Differentiate the following inverse trig. function for $x\in (-1, 1)$: $$f(x) = \sec^{-1}\left(\sqrt{1+x^2}\right)$$

Putting $x = \tan(\theta)$ so that $\theta \in \left(\dfrac{-\pi}{4}, \dfrac{\pi}{4}\right)$

Quibble: you mean "such that" rather than "so that".

Okay, continuing with your substitution method, but choosing a more suitable restriction:

Let $\theta \in [0,\pi){\setminus}\left\{\frac\pi2\right\}$ and $x = \tan\theta.$ Then

$$\begin{align} f(x) & = \sec^{-1}\left(|\sec\theta|\right)\tag{$*$}\end{align}$$

$$=\begin{cases}\theta,&{\rm if\: } \theta\in[0, \frac\pi2)\\\\\pi-\theta,&{\rm if\ }\theta \in(\frac\pi2,\pi)\end{cases}.$$

So, $$f'(x)=\begin{cases}\dfrac{\mathrm d\theta}{\mathrm dx},&{\rm if\: } \theta\in[0, \frac\pi2)\\\\-\dfrac{\mathrm d\theta}{\mathrm dx},&{\rm if\ }\theta \in(\frac\pi2,\pi)\end{cases},$$ giving

$$f'(x) = \begin{cases}\dfrac{1}{1 + x^2},\quad {\rm if\: } x\in(0, 1)\\\\\dfrac{-1}{1+x^2},\quad{\rm if\ }x \in(-1,0)\end{cases},$$

noting that $f$ has no derivative at $x=0$ since

• $\operatorname{arcsec}$ has no derivative at $\pm1,$
• and $\sqrt{1+x^2}=\pm1\iff x=0.$

Answer 2

I get $${dy\over dx}={1\over1+x^2}$$ for the derivative of $\sec^{-1}(\sqrt{1+x^2})$. I'll put the steps here.

$$y=\sec^{-1}(\sqrt{1+x^2})\\ \sec y=\sqrt{1+x^2}\\ {\sin y\over\cos^2 y}{dy\over dx}={x\over\sqrt{1+x^2}} \\ \sqrt{x^2\over1+x^2}(1+x^2){dy\over dx}={x\over\sqrt{1+x^2}}\\ {dy\over dx}={x\over|x|}{1\over1+x^2} $$

Answer 3

Let $\phi = \sec^{-1}(\sec \theta)$. Then $\sec(\phi)=\sec\big(\sec^{-1}(\sec \theta)\big)= \sec(\theta)$, because $\sec(\sec^{-1} x)=x$ is always true (although, as you point out, $\sec^{-1}(\sec x)$is not always equal to $x$).
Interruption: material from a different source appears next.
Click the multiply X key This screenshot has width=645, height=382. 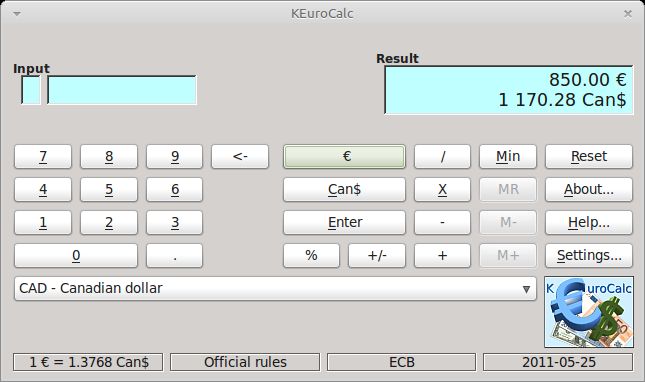pos(442,189)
This means that $\phi = \theta + 2n\pi$, for some $n$, or $\phi = 2n\pi - \theta$, for some $n$. You choose the multiple of $2\pi$ and whether to add or subtract $\theta$ so that the result lies in $[0,\pi]$. For example, when $x>0$, $\theta=\tan^{-1} x$ is in $(0, \tfrac{1}{2}\pi)$, so $\phi = \sec^{-1}(\sec \theta) = +\tan^{-1} x$, but when $x<0$, $\theta=\tan^{-1} x$ is in $(-\tfrac{1}{2}\pi, 0)$, so $\phi = \sec^{-1}(\sec \theta) = -\tan^{-1} x$.

Answer 4

The easiest way is through implicit differentiation.
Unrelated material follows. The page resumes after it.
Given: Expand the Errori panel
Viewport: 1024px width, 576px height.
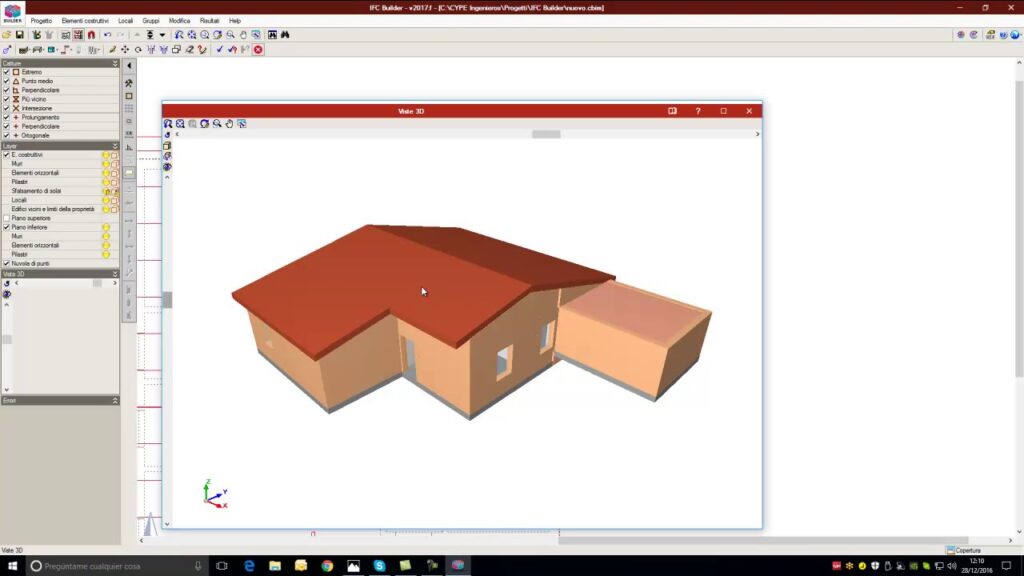Looking at the screenshot, I should tap(115, 400).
Suppose that $y=\sec^{-1}{\sqrt{1+x^{2}}}$

This implies that $\sec{y}=\sqrt{1+x^{2}}$

Taking the derivative with respect to $x$, you get:

$\sec{y}\tan{y}\frac{dy}{dx}=\frac{x}{\sqrt{1+x^{2}}}$, by the product rule.

Isolating $\frac{dy}{dx}$, you get

$\frac{dy}{dx}=\frac{1}{\sec{y}\tan{y}}\frac{x}{\sqrt{1+x^2}}$

Note that $\tan{y}=\sqrt{\sec^{2}{y}-1}=\sqrt{x^2}=x$

So, $\frac{dy}{dx}=\frac{x}{x(x^2+1)}=\frac{1}{x^2+1}$, for $x\in[0,1]$.
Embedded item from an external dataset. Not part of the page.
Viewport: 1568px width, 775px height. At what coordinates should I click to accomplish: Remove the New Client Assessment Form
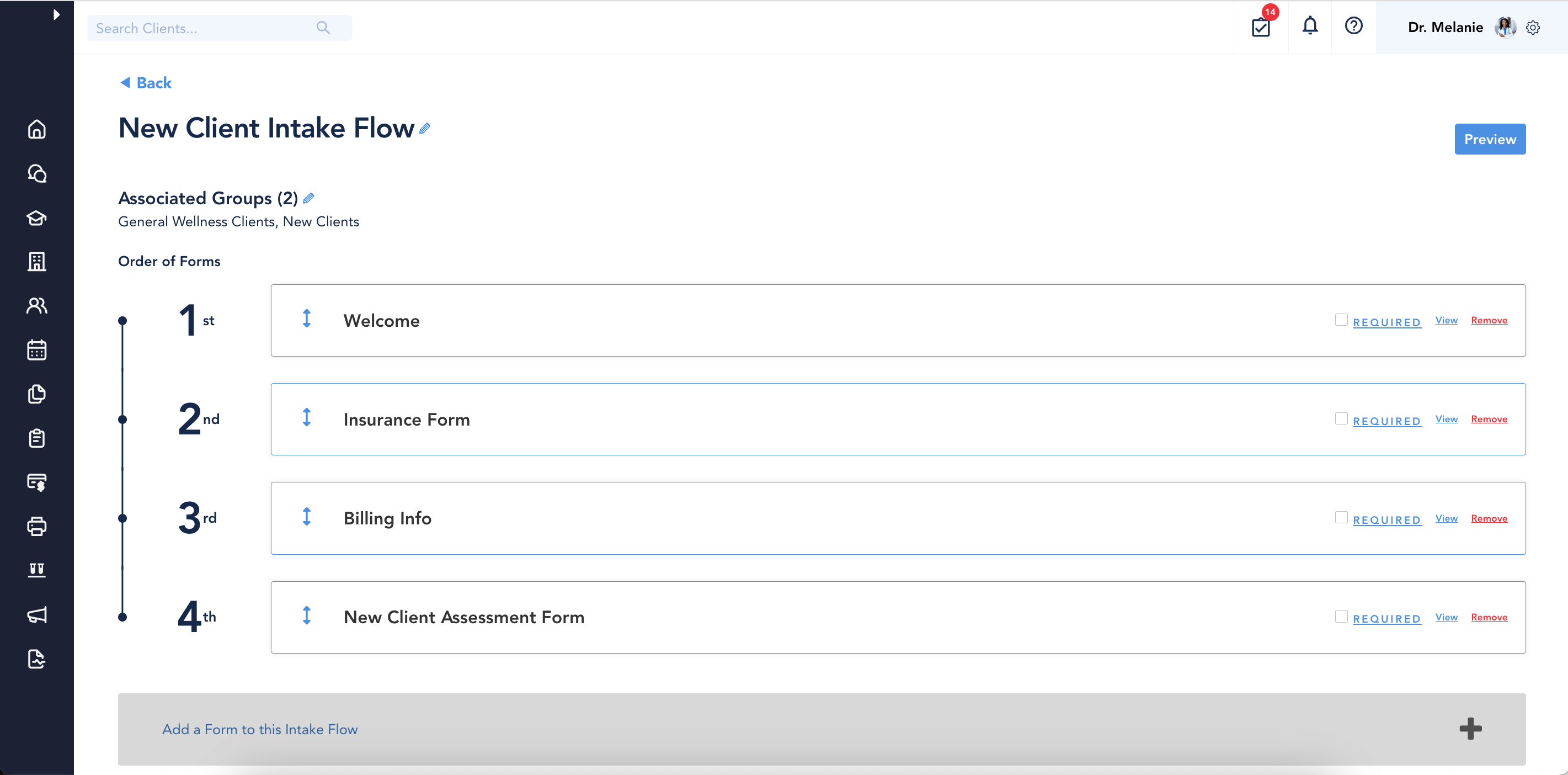pos(1489,617)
You can also note that, $\frac{dy}{dx}=\frac{-1}{x^2+1}$, for $x\in[-1,0)$.

If you want to combine this into one formula, with some thought, you can see that, if you want to find the sign of the input, you can take $\frac{x}{|x|}$, giving a final solution of $\frac{dy}{dx}=\frac{x}{|x|}\frac{1}{x^2+1}$, for $x\in[-1,1]$

Answer 5

We can recognize six $ \theta$ related inverse function in six ways by drawing the originating triangle in trigonometry:

$$\theta=\sec^{-1}\sqrt{1+x^2} = \tan^{-1}x =\cos^{-1}\frac{1}{\sqrt{1+x^2} }=\sin^{-1}\frac{x}{\sqrt{1+x^2} } \text{ &..}$$

So we then can recognize to have a directly more common derivative of arctan

$$ \frac{d\theta}{dx}=\pm\frac{1}{1+x^2}; $$

where the radical sign in $\sec^{-1}\sqrt{1+x^2} $ admits negative sign also .